Obviamente, a responsabilidade do teor, que “é portuguesa e europeia”, como diz o colunista, “mostra a deterioração do pensamento sobre a liberdade na Europa, já que em Portugal nunca foi muito pujante”. Com efeito, radica no “Plano Europeu de Ação contra a Desinformação”, que define a “desinformação” como vem plasmado no n.º 2 deste art.º 6.º. Com tal definição pode proibir-se uma parte relevante do discurso público, mesmo o dos governos, e atingir toda a propaganda e a publicidade, institucional, comercial e política. E o n.º 3 especifica como “falsa ou enganadora” a utilização de textos ou de vídeos manipulados ou fabricados, as práticas que inundam as caixas de correio eletrónico e o uso de redes de seguidores fictícios.

À semelhança do colunista, pergunto-me se é falsa a utilização dos livros de Sócrates escritos por outrem, se é falso o seu teor ou apenas a autoria. Pergunto-me se é falsa a utilização de narrativas mirabolantes como a Peregrinação de Fernão Mentes Pinto, como os romances, novelas, contos, poemas ou a expressão de opiniões ou mesmo um vídeo que tem uma costa escarpada com uma cabrinha ali especada a olhar para o mar e a legenda “Costa segura cabrita”? Afinal, este pode por configurar sátira ou paródia! E os vídeos daquelas inaugurações de obras por acabar ou de aviões a descolar e aterrar (virtualmente) em locar sem aeroporto ou aeródromo?

Não há narrativa falsa no quadro das literaturas, mas há, na comunicação social, ou veiculadas por esta, e no discurso político e económico, falsas notícias de factos e narrativas de factos distorcidos com intenção económica ou política para travar uma luta pela competitividade económica ou pela ocupação de lugar político ou de cargo público, ultrapassando os outros e prejudicando o público. Nunca será demasiado reler “O Crepúsculo da Democracia”, de Anne Applebaum a ver como “os novos adeptos do iliberalismo se organizam e mobilizam” e como “as teorias da conspiração, a polarização da opinião pública, as redes sociais e a nostalgia por um passado idealizado são usadas como armas para transformar as sociedades em que vivem”.
++++++++
▶ [Instrução A] Reproduz o trecho do texto sobre a desinformação começando em "À semelhança do" e seguindo até "aeroporto ou aeródromo?", mas altera "romances" para "ensaios".
▶ [Instrução B] Dá seguimento ao texto sobre a desinformação, escrevendo o que vem depois da última frase apresentada.

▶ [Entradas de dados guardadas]
++++++++
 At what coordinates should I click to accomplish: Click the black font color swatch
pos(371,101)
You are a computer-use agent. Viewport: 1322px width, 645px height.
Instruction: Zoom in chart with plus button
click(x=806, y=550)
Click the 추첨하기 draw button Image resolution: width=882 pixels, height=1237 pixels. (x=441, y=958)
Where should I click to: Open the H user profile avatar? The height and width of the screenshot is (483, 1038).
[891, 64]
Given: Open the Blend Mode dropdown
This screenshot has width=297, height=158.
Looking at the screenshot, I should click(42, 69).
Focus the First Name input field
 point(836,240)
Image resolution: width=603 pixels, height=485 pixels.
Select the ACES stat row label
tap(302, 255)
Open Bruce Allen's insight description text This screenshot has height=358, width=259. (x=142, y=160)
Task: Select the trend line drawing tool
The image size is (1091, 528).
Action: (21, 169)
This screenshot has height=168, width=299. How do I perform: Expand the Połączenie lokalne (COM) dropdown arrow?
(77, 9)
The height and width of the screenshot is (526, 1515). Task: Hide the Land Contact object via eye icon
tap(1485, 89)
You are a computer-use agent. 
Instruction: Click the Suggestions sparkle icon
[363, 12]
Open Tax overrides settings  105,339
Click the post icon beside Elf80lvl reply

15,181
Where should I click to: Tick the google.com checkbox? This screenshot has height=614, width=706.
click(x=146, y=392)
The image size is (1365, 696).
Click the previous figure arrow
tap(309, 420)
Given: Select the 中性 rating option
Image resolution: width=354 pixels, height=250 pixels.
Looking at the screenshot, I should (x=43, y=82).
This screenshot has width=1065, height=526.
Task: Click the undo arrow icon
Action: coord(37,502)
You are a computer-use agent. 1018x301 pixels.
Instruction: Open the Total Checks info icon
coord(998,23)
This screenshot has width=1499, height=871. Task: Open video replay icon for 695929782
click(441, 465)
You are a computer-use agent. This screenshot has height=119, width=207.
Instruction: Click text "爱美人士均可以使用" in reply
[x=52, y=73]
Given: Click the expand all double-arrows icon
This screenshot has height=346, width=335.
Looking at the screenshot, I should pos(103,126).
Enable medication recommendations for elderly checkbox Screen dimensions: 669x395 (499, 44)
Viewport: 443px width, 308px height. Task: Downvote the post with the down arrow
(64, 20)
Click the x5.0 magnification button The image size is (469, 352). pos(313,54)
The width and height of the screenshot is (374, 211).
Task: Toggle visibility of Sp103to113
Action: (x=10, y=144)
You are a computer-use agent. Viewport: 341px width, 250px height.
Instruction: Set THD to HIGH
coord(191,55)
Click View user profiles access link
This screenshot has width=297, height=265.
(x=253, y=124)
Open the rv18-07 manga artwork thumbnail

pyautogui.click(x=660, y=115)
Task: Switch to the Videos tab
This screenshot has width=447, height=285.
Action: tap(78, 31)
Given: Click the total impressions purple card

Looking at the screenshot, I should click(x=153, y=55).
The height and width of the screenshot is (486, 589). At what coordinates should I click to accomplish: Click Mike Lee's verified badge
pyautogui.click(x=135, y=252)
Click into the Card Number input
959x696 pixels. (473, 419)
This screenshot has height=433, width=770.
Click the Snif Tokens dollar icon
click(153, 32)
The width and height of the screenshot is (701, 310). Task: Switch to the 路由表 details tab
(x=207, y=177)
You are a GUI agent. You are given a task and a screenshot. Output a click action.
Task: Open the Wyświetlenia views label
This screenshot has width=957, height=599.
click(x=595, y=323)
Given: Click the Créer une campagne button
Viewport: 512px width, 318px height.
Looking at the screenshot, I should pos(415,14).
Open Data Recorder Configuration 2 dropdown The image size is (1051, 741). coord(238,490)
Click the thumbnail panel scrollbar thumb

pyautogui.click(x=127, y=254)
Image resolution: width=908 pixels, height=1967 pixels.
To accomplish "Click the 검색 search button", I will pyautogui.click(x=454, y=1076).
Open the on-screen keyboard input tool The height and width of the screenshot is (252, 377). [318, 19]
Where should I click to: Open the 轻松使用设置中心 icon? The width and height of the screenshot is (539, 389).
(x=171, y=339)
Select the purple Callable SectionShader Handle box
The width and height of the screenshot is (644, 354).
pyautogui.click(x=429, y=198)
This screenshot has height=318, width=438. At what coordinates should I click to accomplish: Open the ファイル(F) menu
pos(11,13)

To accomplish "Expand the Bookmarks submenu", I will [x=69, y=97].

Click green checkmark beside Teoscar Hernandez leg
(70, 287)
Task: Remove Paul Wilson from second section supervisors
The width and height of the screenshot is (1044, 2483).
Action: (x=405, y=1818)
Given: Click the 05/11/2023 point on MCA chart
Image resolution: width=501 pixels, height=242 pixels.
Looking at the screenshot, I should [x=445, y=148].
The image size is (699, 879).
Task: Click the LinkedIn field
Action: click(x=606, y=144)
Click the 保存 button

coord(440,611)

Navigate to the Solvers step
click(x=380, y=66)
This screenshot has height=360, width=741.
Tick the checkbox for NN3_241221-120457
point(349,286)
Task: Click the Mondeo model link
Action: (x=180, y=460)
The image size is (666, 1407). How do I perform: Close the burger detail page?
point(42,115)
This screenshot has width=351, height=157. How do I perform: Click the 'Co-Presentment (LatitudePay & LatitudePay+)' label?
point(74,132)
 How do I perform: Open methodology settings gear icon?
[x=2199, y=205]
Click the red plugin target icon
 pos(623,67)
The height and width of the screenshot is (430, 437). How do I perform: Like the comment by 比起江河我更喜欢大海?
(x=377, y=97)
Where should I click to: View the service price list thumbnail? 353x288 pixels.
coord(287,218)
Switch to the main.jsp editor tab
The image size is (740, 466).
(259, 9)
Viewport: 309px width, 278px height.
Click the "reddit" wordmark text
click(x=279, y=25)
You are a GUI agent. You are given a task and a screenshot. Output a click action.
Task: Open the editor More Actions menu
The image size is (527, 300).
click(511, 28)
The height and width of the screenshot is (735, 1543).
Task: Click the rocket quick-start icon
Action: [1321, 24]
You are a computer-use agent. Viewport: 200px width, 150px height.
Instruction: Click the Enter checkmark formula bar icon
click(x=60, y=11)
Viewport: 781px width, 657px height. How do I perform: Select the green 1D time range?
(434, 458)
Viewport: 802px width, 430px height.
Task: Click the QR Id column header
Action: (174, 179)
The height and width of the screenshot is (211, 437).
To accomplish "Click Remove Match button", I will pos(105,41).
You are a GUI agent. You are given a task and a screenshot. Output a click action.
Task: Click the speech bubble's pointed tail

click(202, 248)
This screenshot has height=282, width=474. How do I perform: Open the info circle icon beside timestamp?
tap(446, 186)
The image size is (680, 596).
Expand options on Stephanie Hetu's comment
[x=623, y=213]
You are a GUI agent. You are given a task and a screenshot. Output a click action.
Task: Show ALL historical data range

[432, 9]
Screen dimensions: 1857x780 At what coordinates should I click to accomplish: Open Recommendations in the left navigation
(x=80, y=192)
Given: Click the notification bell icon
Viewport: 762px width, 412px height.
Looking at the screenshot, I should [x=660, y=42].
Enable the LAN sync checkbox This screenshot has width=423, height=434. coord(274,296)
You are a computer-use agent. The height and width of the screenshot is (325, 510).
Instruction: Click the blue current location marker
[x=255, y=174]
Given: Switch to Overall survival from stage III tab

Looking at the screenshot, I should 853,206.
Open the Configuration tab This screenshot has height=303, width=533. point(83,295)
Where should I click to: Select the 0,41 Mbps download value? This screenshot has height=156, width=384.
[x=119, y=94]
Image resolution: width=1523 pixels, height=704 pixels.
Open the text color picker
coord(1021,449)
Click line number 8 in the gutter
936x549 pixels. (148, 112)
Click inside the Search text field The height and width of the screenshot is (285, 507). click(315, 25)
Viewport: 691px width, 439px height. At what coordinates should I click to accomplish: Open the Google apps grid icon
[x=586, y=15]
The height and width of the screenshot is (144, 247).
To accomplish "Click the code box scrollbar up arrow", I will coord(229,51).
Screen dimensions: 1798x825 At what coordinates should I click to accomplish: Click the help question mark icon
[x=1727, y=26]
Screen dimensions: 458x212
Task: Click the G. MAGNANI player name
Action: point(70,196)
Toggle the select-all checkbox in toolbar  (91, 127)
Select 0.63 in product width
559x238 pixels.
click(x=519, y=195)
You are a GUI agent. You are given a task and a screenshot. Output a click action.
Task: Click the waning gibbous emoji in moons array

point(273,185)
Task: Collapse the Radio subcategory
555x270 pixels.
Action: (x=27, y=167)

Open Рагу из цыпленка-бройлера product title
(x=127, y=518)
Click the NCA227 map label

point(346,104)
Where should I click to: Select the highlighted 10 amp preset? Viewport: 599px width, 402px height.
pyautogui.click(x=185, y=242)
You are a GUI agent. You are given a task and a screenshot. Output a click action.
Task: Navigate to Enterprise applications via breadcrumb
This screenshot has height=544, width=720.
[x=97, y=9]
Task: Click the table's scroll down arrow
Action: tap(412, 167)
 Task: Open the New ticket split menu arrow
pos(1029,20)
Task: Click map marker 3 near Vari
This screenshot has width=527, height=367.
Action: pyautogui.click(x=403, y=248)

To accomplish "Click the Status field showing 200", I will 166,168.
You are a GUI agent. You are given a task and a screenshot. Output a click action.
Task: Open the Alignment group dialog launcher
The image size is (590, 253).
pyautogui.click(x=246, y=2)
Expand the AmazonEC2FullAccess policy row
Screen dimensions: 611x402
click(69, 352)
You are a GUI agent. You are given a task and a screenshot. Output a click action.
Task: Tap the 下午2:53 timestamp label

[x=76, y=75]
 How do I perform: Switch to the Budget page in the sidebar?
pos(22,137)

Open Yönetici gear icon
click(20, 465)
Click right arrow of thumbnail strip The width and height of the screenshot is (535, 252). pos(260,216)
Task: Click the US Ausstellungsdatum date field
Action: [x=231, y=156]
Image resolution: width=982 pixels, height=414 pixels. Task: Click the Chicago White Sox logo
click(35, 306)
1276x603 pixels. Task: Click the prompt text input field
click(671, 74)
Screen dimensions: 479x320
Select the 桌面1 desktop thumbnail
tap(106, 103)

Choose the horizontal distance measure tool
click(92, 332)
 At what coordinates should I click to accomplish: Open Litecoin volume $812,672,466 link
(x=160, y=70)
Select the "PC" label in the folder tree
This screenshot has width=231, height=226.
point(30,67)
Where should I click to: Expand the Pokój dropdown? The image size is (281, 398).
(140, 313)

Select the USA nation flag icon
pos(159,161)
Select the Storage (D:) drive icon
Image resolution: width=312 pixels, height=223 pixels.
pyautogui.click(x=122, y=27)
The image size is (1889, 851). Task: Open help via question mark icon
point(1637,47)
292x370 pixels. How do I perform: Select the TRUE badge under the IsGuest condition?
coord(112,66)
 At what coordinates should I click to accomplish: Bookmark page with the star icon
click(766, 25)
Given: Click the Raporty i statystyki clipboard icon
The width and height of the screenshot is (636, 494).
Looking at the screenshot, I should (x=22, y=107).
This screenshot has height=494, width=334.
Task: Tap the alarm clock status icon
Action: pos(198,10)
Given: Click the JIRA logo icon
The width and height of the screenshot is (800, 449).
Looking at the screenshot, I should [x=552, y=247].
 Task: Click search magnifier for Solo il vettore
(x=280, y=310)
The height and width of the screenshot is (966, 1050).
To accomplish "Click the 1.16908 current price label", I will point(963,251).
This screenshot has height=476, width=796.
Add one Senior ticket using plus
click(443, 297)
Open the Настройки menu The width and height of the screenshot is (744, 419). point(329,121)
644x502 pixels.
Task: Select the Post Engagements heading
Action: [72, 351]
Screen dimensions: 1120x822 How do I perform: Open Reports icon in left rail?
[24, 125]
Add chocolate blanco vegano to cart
++++++++
▶ [Resposta A]
À semelhança do colunista, pergunto-me se é falsa a utilização dos livros de Sócrates escritos por outrem, se é falso o seu teor ou apenas a autoria. Pergunto-me se é falsa a utilização de narrativas mirabolantes como a Peregrinação de Fernão Mentes Pinto, como os ensaios, novelas, contos, poemas ou a expressão de opiniões ou mesmo um vídeo que tem uma costa escarpada com uma cabrinha ali especada a olhar para o mar e a legenda “Costa segura cabrita”? Afinal, este pode por configurar sátira ou paródia! E os vídeos daquelas inaugurações de obras por acabar ou de aviões a descolar e aterrar (virtualmente) em locar sem aeroporto ou aeródromo?

▶ [Resposta B]
Por outro lado, diga-se que não incumbe nem à lei nem ao poder político e administrativo definir aquilo que e falso (compete-lhes, sim, prevenir e inquirir). Tal noção de falsidade resulta na prática como todas as outras que são objeto de acusação, julgamento e eventual condenação em tribunal, bem como de censura por parte da sociedade, a não ser que esteja anestesiada.

Por isso, é descabido confiar o veredicto de “desinformação”, mediante queixas de cidadãos, empresas, partidos, à ERC e “estruturas de verificação de factos por órgãos de comunicação social devidamente registados”. Com efeito, a primeira entidade resulta de nomeação política, o que não lhe dá indubitavelmente independência; as outras dependem da orientação dos órgãos de comunicação, que tentarão fazer valer a sua postura. Ou seja, uma e outras são guiadas para o que escolhem verificar e para o modo como o hão de fazer.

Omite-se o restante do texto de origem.